The Juvenile Court of Mytilene on the Greek island of Lesbos handed down the sentences late on Tuesday (March 9) after a six-hour session, the local bar association told AFP.
According to the aid organization Legal Center, the two youths, A.A. and M.H., were found guilty of arson and will likely spend their terms in Avlona prison for minors and young adults on the Greek mainland Lesvos.
Both defendants were 17 at the time of the fire and claimed that they had nothing to do with it. They said they were not at the camp when the fire broke out, according to the newspaper Ekathimerini.
A 42-year-old Afghan man who arrived on Lesbos in December 2019 had testified to police that the fire had been started by a group of five people, who were arrested one week after the fire. Police identified another suspect from a video posted on Facebook, Ekathimerini reports.
Legal Centre Lesvos, which represented the defendants at the trial, said there had been a “lack of credible evidence” presented and that they would work to overturn the verdict on appeal.
“While we are disappointed with today’s result, things could have been much worse for the two young men,” the group said in a statement. “The arson conviction alone could have carried a sentence of up to 10 years in prison.”
Six Afghans Accused of Arson
A.A. and M.H. were unaccompanied minors when they arrived in Greece. They were 17 at the time of the arrest, but recently turned 18.
Along with four other young men from Afghanistan, who remain detained and await trial, they had been accused of arson with risk to human life and membership in a criminal group.
The court in Lesbos ruled that while A.A. and M.H. were guilty of arson, but they were not guilty of belonging to a criminal group.
Two consecutive fires completely destroyed the Moria camp after riots had erupted there on September 8. At the time, roughly 13,000 refugees and migrants were living there in notoriously squalid conditions.
After the blaze, thousands of people from Afghanistan, Syria, and various African countries were left without shelter or sanitation, among them families with young children, pregnant women, and older people. They were left sleeping on roadsides for days until another tent camp could be erected.
Thousands of residents fled from the camp, but were stopped by police vehicles. Police were guarding most on a nearby highway.

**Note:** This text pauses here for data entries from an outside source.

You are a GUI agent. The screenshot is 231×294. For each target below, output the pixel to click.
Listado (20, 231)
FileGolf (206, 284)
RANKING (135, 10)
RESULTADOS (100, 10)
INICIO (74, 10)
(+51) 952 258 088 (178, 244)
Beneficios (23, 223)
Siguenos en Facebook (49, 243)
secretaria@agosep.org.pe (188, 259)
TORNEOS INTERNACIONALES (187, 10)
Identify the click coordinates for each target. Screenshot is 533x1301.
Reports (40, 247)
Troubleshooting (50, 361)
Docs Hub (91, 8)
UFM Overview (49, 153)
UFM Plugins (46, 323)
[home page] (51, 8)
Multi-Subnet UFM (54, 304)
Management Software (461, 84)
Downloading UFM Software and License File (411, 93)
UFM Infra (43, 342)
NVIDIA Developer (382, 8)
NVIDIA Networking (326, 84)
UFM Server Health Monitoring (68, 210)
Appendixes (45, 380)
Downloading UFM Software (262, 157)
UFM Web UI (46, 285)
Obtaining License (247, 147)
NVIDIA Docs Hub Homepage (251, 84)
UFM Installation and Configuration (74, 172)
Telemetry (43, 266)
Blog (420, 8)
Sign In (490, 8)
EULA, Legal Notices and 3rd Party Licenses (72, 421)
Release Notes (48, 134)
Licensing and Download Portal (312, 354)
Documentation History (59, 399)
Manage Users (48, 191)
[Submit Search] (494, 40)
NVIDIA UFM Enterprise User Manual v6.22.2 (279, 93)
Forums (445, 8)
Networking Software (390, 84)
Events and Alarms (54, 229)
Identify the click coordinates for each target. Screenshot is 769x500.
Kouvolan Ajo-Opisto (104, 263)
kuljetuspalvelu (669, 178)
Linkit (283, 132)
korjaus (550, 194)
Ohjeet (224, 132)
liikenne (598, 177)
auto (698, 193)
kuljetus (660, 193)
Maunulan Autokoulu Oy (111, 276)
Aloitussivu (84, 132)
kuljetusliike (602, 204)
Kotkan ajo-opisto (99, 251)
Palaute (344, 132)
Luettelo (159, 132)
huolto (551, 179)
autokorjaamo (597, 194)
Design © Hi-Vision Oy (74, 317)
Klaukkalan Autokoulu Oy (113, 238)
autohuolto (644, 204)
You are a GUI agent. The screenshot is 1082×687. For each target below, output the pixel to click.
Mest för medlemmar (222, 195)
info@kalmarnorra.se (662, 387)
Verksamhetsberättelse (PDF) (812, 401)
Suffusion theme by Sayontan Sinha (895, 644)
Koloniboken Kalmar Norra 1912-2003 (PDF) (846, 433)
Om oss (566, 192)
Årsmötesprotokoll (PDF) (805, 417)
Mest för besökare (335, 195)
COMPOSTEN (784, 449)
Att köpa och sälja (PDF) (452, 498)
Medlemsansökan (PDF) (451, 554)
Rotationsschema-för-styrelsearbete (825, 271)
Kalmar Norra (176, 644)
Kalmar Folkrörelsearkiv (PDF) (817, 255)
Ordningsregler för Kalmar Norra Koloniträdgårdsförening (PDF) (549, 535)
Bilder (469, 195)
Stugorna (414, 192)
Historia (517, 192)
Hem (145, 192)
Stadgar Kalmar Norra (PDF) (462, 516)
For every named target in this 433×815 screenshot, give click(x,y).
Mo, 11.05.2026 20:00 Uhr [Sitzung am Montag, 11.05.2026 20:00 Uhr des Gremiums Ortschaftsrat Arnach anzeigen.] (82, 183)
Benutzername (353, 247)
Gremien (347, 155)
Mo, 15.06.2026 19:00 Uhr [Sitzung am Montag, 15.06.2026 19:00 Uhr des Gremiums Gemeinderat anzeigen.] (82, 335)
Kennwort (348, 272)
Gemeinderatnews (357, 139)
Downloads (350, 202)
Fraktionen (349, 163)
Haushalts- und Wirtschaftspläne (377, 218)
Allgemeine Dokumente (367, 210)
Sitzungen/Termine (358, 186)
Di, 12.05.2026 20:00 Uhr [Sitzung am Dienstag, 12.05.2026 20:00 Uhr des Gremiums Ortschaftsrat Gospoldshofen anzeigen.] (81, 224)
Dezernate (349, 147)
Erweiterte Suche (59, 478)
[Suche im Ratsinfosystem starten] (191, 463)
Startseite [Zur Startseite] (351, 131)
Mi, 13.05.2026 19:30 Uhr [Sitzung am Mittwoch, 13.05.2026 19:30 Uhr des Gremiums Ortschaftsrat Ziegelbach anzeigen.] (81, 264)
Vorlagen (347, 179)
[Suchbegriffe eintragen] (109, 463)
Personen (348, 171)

There is no suggestion of injuries or casualties.
“The whole camp is on fire. Everything is burning. People are escaping. Their homes in Moria are gone,” said local refugee support group Stand By Me Levsos said.
“The fire spread inside and outside the camp and has destroyed it,” Stratos Kytelis, mayor of the island town of Mylinene, told local radio.
“It is a complicated situation because some of those who are outside will include people who are positive [for coronavirus],” he added.
A Somali refugee residing in Moria tested positive for the novel coronavirus earlier this week, triggering a host of lockdown measures in a bid to contain the outbreak.
At least 35 people at the camp had tested positive for COVID-19.